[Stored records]
________________________________________
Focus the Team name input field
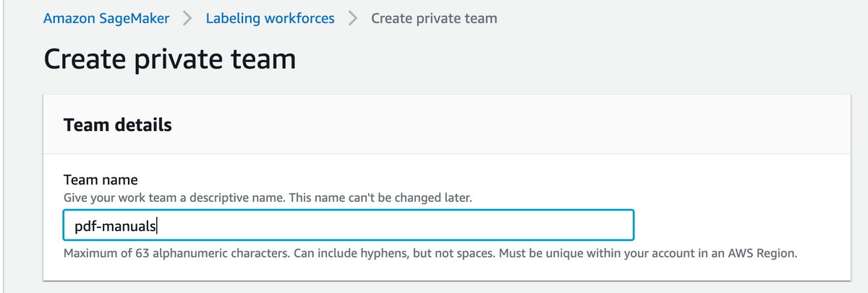click(349, 225)
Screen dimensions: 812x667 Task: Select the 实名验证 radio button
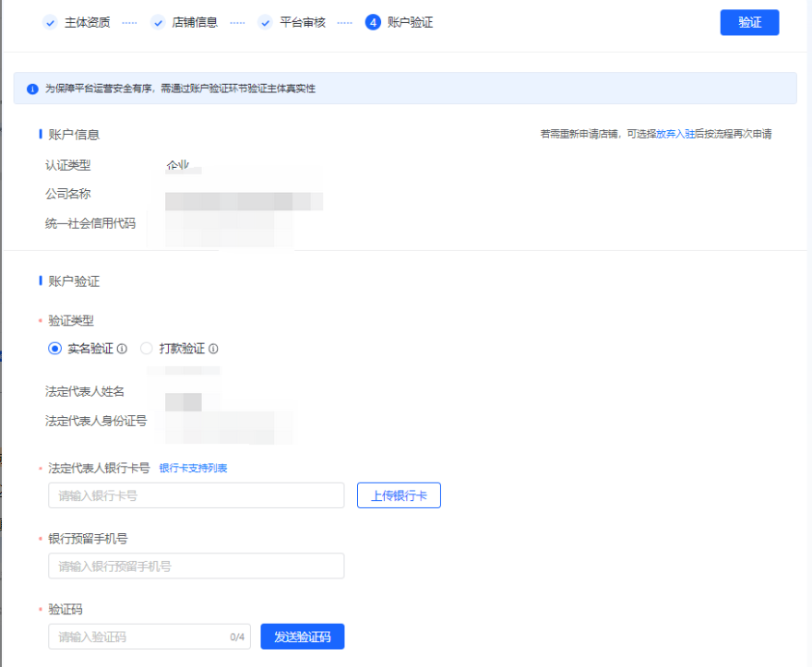click(54, 349)
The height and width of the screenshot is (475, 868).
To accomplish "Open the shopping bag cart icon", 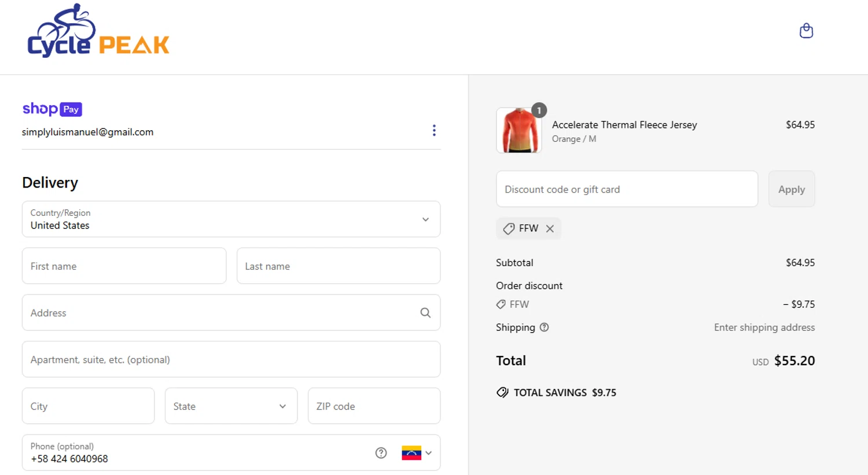I will (x=806, y=31).
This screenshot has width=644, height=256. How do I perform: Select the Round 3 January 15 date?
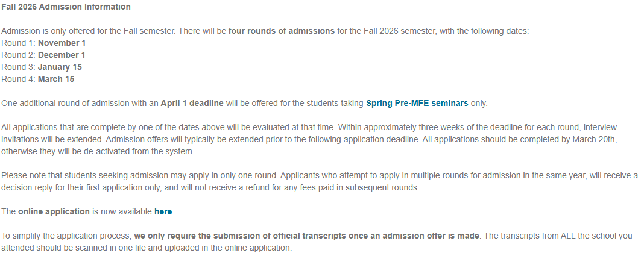[x=60, y=67]
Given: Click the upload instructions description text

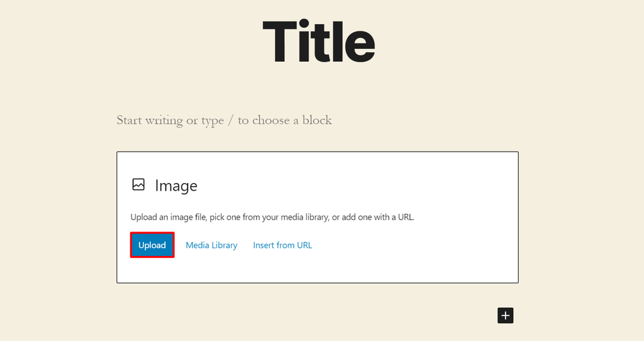Looking at the screenshot, I should 272,217.
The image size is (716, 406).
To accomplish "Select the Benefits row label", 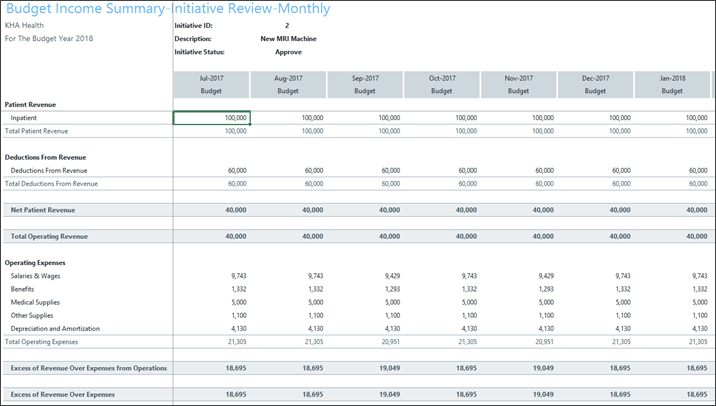I will point(24,288).
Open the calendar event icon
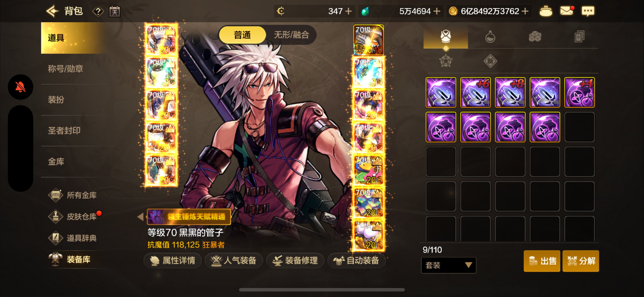Image resolution: width=644 pixels, height=297 pixels. pyautogui.click(x=115, y=12)
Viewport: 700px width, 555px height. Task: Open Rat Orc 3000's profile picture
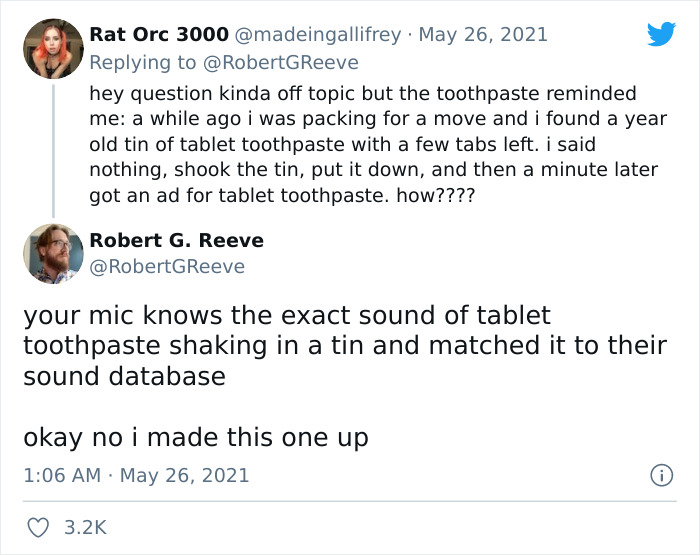click(53, 49)
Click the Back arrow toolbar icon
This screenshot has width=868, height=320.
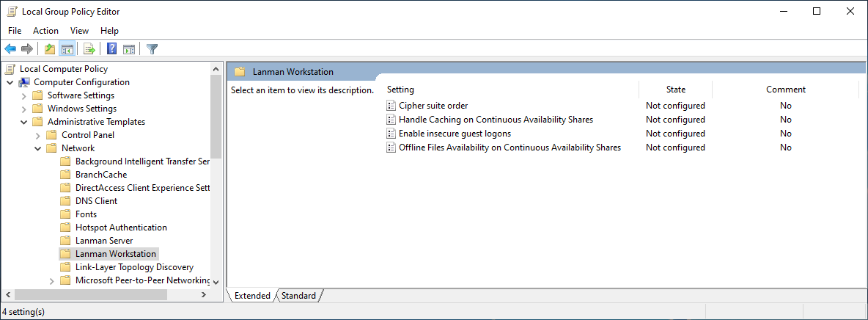click(x=10, y=49)
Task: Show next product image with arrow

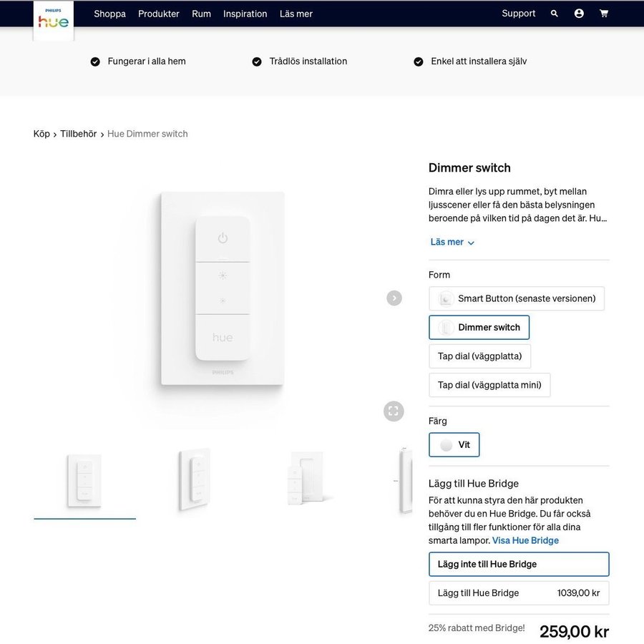Action: click(394, 298)
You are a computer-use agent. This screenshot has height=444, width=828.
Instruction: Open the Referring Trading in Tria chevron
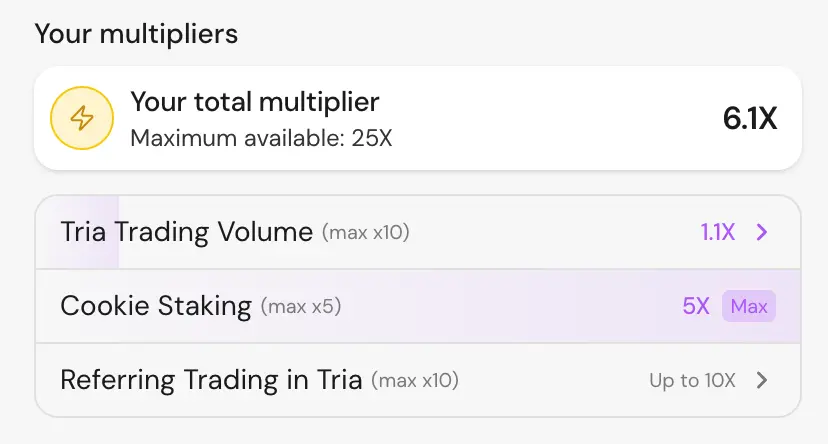762,380
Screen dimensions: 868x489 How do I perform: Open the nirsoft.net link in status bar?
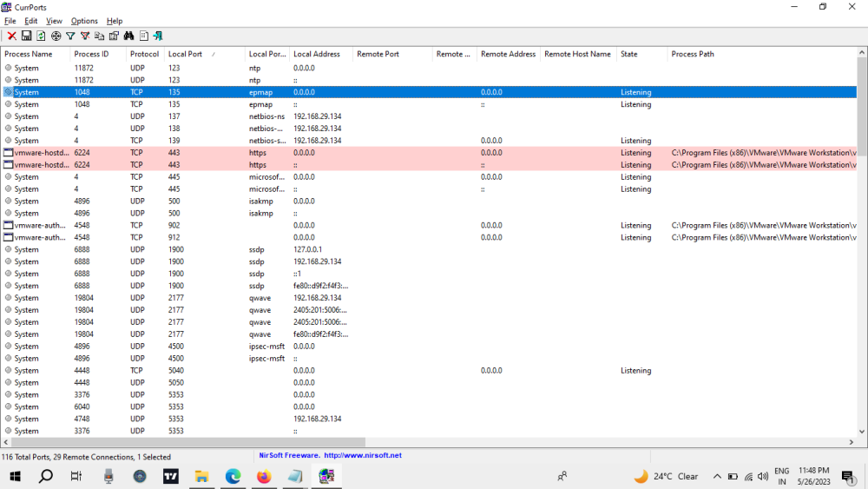point(362,455)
________________________________________
§ **WHAT YOU HAVE TO DO**: Take the line that contains "You are a computer-use" as the first and the last line of the records as the end, and please quote those lines exactly, pictures omitted.

§ **OUTPUT FOR THIS TASK**:
You are a computer-use agent. This screenshot has height=444, width=828.
Instruction: Open the Referring Trading in Tria chevron
762,380
Screen dimensions: 868x489 How do I perform: Open the nirsoft.net link in status bar?
point(362,455)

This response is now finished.